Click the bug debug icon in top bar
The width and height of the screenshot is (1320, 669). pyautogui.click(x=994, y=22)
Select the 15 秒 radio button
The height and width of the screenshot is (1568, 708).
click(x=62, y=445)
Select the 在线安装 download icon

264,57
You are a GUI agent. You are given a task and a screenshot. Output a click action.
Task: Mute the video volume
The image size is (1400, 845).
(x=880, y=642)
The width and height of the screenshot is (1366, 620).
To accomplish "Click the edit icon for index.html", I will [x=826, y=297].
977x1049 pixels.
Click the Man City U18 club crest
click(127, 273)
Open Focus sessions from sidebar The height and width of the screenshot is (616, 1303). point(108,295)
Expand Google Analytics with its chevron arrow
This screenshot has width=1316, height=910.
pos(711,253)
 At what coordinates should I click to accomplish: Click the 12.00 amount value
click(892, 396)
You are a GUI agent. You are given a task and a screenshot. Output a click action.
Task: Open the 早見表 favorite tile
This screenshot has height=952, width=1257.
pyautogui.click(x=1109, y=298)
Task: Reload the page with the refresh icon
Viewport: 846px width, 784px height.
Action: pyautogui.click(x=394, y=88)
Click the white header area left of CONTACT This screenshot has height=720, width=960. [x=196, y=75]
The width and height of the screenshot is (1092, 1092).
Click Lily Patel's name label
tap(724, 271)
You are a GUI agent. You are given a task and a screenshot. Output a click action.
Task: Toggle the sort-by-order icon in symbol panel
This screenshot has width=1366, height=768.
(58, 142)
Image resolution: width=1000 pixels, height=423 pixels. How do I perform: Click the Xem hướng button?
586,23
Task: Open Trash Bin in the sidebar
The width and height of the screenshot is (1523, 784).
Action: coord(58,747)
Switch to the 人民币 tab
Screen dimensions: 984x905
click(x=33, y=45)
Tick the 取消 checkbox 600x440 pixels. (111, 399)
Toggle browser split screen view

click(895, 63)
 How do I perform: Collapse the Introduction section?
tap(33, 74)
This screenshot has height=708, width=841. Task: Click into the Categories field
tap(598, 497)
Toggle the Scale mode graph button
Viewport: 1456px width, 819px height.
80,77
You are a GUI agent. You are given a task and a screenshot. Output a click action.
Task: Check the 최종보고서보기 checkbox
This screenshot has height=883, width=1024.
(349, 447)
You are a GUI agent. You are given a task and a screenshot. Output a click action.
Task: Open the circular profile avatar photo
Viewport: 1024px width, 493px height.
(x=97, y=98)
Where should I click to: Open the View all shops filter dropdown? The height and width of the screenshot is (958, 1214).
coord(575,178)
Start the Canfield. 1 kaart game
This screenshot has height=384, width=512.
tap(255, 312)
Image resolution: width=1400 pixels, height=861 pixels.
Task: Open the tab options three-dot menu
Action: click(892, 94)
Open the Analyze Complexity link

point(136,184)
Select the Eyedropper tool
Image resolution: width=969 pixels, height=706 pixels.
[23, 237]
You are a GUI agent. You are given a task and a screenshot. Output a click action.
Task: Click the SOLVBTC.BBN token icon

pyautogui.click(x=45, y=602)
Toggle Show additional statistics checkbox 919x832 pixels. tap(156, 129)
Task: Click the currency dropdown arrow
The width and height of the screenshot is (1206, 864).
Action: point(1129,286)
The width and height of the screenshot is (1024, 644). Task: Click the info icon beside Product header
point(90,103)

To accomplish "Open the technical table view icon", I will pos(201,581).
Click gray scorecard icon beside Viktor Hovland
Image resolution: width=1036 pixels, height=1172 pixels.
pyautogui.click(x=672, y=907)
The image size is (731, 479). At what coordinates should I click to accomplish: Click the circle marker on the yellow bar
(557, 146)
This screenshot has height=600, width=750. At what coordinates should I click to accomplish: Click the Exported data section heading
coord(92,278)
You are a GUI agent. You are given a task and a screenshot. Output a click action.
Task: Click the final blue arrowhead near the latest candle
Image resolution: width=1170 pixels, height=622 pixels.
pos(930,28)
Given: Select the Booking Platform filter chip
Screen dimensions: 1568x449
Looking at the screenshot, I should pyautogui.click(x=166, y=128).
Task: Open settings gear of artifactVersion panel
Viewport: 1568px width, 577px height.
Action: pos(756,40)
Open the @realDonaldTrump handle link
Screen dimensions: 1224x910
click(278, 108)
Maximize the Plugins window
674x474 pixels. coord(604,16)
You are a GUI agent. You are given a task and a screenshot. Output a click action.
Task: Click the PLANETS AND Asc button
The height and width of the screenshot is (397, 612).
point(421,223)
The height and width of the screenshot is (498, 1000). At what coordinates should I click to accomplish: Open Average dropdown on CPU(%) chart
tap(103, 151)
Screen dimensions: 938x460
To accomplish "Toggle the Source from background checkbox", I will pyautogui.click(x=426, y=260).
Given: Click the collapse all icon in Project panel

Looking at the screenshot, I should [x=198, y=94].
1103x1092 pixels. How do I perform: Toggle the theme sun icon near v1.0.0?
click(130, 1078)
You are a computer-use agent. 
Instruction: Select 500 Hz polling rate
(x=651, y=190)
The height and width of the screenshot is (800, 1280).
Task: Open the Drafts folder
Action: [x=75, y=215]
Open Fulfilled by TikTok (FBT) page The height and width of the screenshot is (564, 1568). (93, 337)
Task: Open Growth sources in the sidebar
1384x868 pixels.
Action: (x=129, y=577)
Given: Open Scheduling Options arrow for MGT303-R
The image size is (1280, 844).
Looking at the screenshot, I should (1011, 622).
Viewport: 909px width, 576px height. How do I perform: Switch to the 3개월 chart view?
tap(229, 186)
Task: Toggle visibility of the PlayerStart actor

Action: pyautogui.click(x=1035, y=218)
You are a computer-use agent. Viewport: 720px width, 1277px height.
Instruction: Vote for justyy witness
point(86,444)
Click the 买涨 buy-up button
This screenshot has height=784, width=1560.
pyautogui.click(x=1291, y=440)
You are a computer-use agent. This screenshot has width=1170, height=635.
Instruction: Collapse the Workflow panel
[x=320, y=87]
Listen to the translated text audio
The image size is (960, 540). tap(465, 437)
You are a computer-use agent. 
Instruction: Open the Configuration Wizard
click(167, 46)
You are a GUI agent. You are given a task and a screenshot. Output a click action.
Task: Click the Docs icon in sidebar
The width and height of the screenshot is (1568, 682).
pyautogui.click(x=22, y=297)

· · ·

## Required work
Turn the records above into a numbered list, one line per item, leaving out the blank lines.

## The solution
1. Click the bug debug icon in top bar
2. The width and height of the screenshot is (1320, 669). pyautogui.click(x=994, y=22)
3. Select the 15 秒 radio button
4. The height and width of the screenshot is (1568, 708).
5. click(x=62, y=445)
6. Select the 在线安装 download icon
7. 264,57
8. You are a GUI agent. You are given a task and a screenshot. Output a click action.
9. Task: Mute the video volume
10. The image size is (1400, 845).
11. (x=880, y=642)
12. The width and height of the screenshot is (1366, 620).
13. To accomplish "Click the edit icon for index.html", I will [x=826, y=297].
14. 977x1049 pixels.
15. Click the Man City U18 club crest
16. click(127, 273)
17. Open Focus sessions from sidebar The height and width of the screenshot is (616, 1303). point(108,295)
18. Expand Google Analytics with its chevron arrow
19. This screenshot has width=1316, height=910.
20. pos(711,253)
21.  At what coordinates should I click to accomplish: Click the 12.00 amount value
22. click(892, 396)
23. You are a GUI agent. You are given a task and a screenshot. Output a click action.
24. Task: Open the 早見表 favorite tile
25. This screenshot has height=952, width=1257.
26. pyautogui.click(x=1109, y=298)
27. Task: Reload the page with the refresh icon
28. Viewport: 846px width, 784px height.
29. Action: pyautogui.click(x=394, y=88)
30. Click the white header area left of CONTACT This screenshot has height=720, width=960. [x=196, y=75]
31. The width and height of the screenshot is (1092, 1092).
32. Click Lily Patel's name label
33. tap(724, 271)
34. You are a GUI agent. You are given a task and a screenshot. Output a click action.
35. Task: Toggle the sort-by-order icon in symbol panel
36. This screenshot has width=1366, height=768.
37. (58, 142)
38. Image resolution: width=1000 pixels, height=423 pixels. How do I perform: Click the Xem hướng button?
39. 586,23
40. Task: Open Trash Bin in the sidebar
41. The width and height of the screenshot is (1523, 784).
42. Action: coord(58,747)
43. Switch to the 人民币 tab
44. Screen dimensions: 984x905
45. click(x=33, y=45)
46. Tick the 取消 checkbox 600x440 pixels. (111, 399)
47. Toggle browser split screen view
48. click(895, 63)
49.  How do I perform: Collapse the Introduction section?
50. tap(33, 74)
51. This screenshot has height=708, width=841. Task: Click into the Categories field
52. tap(598, 497)
53. Toggle the Scale mode graph button
54. Viewport: 1456px width, 819px height.
55. 80,77
56. You are a GUI agent. You are given a task and a screenshot. Output a click action.
57. Task: Check the 최종보고서보기 checkbox
58. This screenshot has height=883, width=1024.
59. (349, 447)
60. You are a GUI agent. You are given a task and a screenshot. Output a click action.
61. Task: Open the circular profile avatar photo
62. Viewport: 1024px width, 493px height.
63. (x=97, y=98)
64. Where should I click to: Open the View all shops filter dropdown? The height and width of the screenshot is (958, 1214).
65. coord(575,178)
66. Start the Canfield. 1 kaart game
67. This screenshot has height=384, width=512.
68. tap(255, 312)
69. Image resolution: width=1400 pixels, height=861 pixels.
70. Task: Open the tab options three-dot menu
71. Action: click(892, 94)
72. Open the Analyze Complexity link
73. point(136,184)
74. Select the Eyedropper tool
75. Image resolution: width=969 pixels, height=706 pixels.
76. [23, 237]
77. You are a GUI agent. You are given a task and a screenshot. Output a click action.
78. Task: Click the SOLVBTC.BBN token icon
79. pyautogui.click(x=45, y=602)
80. Toggle Show additional statistics checkbox 919x832 pixels. tap(156, 129)
81. Task: Click the currency dropdown arrow
82. The width and height of the screenshot is (1206, 864).
83. Action: point(1129,286)
84. The width and height of the screenshot is (1024, 644). Task: Click the info icon beside Product header
85. point(90,103)
86. To accomplish "Open the technical table view icon", I will pos(201,581).
87. Click gray scorecard icon beside Viktor Hovland
88. Image resolution: width=1036 pixels, height=1172 pixels.
89. pyautogui.click(x=672, y=907)
90. The image size is (731, 479). At what coordinates should I click to accomplish: Click the circle marker on the yellow bar
91. (557, 146)
92. This screenshot has height=600, width=750. At what coordinates should I click to accomplish: Click the Exported data section heading
93. coord(92,278)
94. You are a GUI agent. You are given a task and a screenshot. Output a click action.
95. Task: Click the final blue arrowhead near the latest candle
96. Image resolution: width=1170 pixels, height=622 pixels.
97. pos(930,28)
98. Given: Select the Booking Platform filter chip
99. Screen dimensions: 1568x449
100. Looking at the screenshot, I should pyautogui.click(x=166, y=128).
101. Task: Open settings gear of artifactVersion panel
102. Viewport: 1568px width, 577px height.
103. Action: pos(756,40)
104. Open the @realDonaldTrump handle link
105. Screen dimensions: 1224x910
106. click(278, 108)
107. Maximize the Plugins window
108. 674x474 pixels. coord(604,16)
109. You are a GUI agent. You are given a task and a screenshot. Output a click action.
110. Task: Click the PLANETS AND Asc button
111. The height and width of the screenshot is (397, 612).
112. point(421,223)
113. The height and width of the screenshot is (498, 1000). At what coordinates should I click to accomplish: Open Average dropdown on CPU(%) chart
114. tap(103, 151)
115. Screen dimensions: 938x460
116. To accomplish "Toggle the Source from background checkbox", I will pyautogui.click(x=426, y=260).
117. Given: Click the collapse all icon in Project panel
118. Looking at the screenshot, I should [x=198, y=94].
119. 1103x1092 pixels. How do I perform: Toggle the theme sun icon near v1.0.0?
120. click(130, 1078)
121. You are a computer-use agent. 
122. Instruction: Select 500 Hz polling rate
123. (x=651, y=190)
124. The height and width of the screenshot is (800, 1280).
125. Task: Open the Drafts folder
126. Action: [x=75, y=215]
127. Open Fulfilled by TikTok (FBT) page The height and width of the screenshot is (564, 1568). (93, 337)
128. Task: Open Growth sources in the sidebar
129. 1384x868 pixels.
130. Action: (x=129, y=577)
131. Given: Open Scheduling Options arrow for MGT303-R
132. The image size is (1280, 844).
133. Looking at the screenshot, I should (1011, 622).
134. Viewport: 909px width, 576px height. How do I perform: Switch to the 3개월 chart view?
135. tap(229, 186)
136. Task: Toggle visibility of the PlayerStart actor
137. Action: pyautogui.click(x=1035, y=218)
138. You are a computer-use agent. Viewport: 720px width, 1277px height.
139. Instruction: Vote for justyy witness
140. point(86,444)
141. Click the 买涨 buy-up button
142. This screenshot has height=784, width=1560.
143. pyautogui.click(x=1291, y=440)
144. You are a computer-use agent. This screenshot has width=1170, height=635.
145. Instruction: Collapse the Workflow panel
146. [x=320, y=87]
147. Listen to the translated text audio
148. The image size is (960, 540). tap(465, 437)
149. You are a computer-use agent. 
150. Instruction: Open the Configuration Wizard
151. click(167, 46)
152. You are a GUI agent. You are given a task and a screenshot. Output a click action.
153. Task: Click the Docs icon in sidebar
154. The width and height of the screenshot is (1568, 682).
155. pyautogui.click(x=22, y=297)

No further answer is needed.